======== STUDY MATERIAL
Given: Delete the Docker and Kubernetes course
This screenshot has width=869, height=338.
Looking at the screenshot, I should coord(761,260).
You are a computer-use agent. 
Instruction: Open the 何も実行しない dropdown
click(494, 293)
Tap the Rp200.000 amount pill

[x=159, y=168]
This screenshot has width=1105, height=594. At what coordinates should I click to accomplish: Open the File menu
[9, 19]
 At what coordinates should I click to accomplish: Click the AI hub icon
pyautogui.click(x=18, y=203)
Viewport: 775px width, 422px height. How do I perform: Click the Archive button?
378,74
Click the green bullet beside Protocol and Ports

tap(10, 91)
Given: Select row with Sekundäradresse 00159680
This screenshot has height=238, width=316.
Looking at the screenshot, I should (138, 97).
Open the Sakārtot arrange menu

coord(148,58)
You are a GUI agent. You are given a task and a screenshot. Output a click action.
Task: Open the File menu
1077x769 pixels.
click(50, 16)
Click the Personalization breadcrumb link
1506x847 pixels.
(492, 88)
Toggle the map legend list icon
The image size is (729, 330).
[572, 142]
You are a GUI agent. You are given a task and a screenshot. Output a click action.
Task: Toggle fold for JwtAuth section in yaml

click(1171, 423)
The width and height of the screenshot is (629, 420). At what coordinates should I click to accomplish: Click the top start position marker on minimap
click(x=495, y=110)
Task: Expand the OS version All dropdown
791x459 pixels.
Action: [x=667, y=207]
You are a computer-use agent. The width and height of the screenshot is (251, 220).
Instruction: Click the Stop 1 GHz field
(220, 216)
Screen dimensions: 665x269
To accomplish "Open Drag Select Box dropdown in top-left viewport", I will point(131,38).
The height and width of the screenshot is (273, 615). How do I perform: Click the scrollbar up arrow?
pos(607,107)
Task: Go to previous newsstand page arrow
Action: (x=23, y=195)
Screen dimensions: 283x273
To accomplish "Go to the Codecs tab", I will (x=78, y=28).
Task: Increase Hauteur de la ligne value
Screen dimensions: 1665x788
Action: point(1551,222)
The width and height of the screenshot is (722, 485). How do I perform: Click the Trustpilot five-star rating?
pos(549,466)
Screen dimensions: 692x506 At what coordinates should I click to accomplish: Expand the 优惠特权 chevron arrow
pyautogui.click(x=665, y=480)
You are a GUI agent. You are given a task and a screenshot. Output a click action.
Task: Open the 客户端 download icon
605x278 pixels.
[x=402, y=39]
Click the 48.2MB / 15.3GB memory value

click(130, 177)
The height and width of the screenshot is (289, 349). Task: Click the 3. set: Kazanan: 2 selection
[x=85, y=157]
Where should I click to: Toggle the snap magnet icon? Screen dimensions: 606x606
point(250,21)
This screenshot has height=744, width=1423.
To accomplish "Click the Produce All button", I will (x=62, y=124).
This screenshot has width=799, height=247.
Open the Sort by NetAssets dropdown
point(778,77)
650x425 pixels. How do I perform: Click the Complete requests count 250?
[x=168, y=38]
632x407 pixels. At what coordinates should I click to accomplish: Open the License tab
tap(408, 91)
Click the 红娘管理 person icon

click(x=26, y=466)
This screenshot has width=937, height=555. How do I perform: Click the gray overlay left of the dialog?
================
• PROBLEM REQUIREMENTS
A complete answer gives every line of the records holding "will".

• EXERCISE ANSWER
To accomplish "Open Drag Select Box dropdown in top-left viewport", I will point(131,38).
To accomplish "Go to the Codecs tab", I will (x=78, y=28).
To accomplish "Click the Produce All button", I will (x=62, y=124).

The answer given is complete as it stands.